In order to solve the above technical problems, a CN201110073978.7 programming platform system using description language in the prior art defines system requirements as corresponding function keys, and defines corresponding program blocks, where a program block includes two parts, one part is a program syntax block, and the other part is a program variable block, each program variable block corresponds to a computing mode system, and when in actual application, the program variable block performs operation according to the characteristics described by the user selecting the requirements, so as to obtain a high-level computer program system of corresponding variables.
The second CN201910738817.1 in the prior art discloses a natural language programming method and device based on a strong static scripting language, the method includes: the method comprises the steps that a front-end compiler acquires a first script and meta-information from a database, compiles the first script into a loaded editor renderer and verifies the content in the editor renderer according to the meta-information, wherein the meta-information at least comprises type information; generating a second script through the editor renderer after editing and checking, and storing the second script into a database; and the back-end interpreter acquires the second script and the meta-information from the database, compiles the second script into a runtime object, and verifies the runtime object according to the meta-information.
The prior art three CN201910804907.6 discloses a construction method and a code generation method of a software project natural language programming interface NLI. The code generation method comprises the following steps: 1) encapsulating each of the software items as a primitive in the NLI, including: functional feature description of primitives, API call patterns, object parameters, and other parameters; 2) determining the abstract syntax tree node type corresponding to the primitive; each node type specifies child nodes and attributes owned by the type node; binding each sub-node and attribute of the node with a corresponding Java code text region, and generating an abstract syntax tree of a code by a projection editor in the process of completing NLI primitive parameters; 3) and recursively converting each node from the root node of the abstract syntax tree, inserting the attributes and the child nodes in the abstract syntax tree nodes into the vacant part in the API calling mode, and finally generating the Java code corresponding to the primitive.

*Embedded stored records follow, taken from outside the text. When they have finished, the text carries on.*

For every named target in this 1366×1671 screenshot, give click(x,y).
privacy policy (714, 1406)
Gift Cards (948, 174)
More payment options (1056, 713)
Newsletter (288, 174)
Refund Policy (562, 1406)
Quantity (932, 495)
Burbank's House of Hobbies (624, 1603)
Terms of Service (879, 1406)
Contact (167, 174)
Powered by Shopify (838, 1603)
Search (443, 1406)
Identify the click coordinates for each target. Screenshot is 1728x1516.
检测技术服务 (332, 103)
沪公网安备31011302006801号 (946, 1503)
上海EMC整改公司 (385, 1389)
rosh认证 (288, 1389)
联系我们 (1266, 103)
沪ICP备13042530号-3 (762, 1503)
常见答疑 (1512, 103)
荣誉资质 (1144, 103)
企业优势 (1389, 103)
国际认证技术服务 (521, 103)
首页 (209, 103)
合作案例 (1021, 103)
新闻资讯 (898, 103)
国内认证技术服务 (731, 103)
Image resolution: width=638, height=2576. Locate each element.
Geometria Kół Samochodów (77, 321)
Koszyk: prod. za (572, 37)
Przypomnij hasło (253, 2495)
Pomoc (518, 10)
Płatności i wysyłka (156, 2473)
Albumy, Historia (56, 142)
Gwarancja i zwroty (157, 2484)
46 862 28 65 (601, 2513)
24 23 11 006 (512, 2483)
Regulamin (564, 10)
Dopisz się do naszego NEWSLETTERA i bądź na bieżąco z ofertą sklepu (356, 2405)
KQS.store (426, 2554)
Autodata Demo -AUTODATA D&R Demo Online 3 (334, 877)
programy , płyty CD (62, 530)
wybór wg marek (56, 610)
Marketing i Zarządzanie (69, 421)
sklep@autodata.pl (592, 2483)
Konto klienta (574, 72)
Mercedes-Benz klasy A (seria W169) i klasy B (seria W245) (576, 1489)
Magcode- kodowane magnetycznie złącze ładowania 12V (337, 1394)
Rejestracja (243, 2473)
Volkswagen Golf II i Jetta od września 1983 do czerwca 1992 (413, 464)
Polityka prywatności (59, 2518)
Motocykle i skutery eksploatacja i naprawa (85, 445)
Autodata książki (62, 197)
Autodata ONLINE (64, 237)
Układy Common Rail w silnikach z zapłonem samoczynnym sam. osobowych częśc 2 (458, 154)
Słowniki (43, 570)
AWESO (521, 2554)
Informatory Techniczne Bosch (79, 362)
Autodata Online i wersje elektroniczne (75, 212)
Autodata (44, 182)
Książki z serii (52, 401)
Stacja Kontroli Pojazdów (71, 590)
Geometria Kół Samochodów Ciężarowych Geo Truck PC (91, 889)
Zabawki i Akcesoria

Through the above analysis, the problems and defects of the prior art are as follows:
(1) the first mode in the prior art is generally suitable for personal testing of algorithm personnel, and users in the mode can directly use docker service on a jupyter deployment machine, but generally use the docker service by a single user in order to ensure environmental stability, and a plurality of algorithm personnel cannot use the same jupyter service. So that the cost increases.
(2) In the prior art, a jupyter service provided by a second mode cloud manufacturer or kubeflow can support the creation of a plurality of jupyter services based on one platform, but a docker tool cannot be used in the jupyter, so that the generation efficiency of the mirror image is low.
The significance of solving the problems and the defects is as follows: the algorithm personnel can create enough jupyter containers for independent modeling on the basis of limited hardware resources, and can use a docker tool to perform mirroring and docker service deployment in the containers, and the integrated operation of debugging, constructing and deploying can be directly completed in the jupyter containers.
Disclosure of Invention
To address the problems of the prior art, the present invention provides a method, system, medium, and application for generating a mirror image in a machine learning component.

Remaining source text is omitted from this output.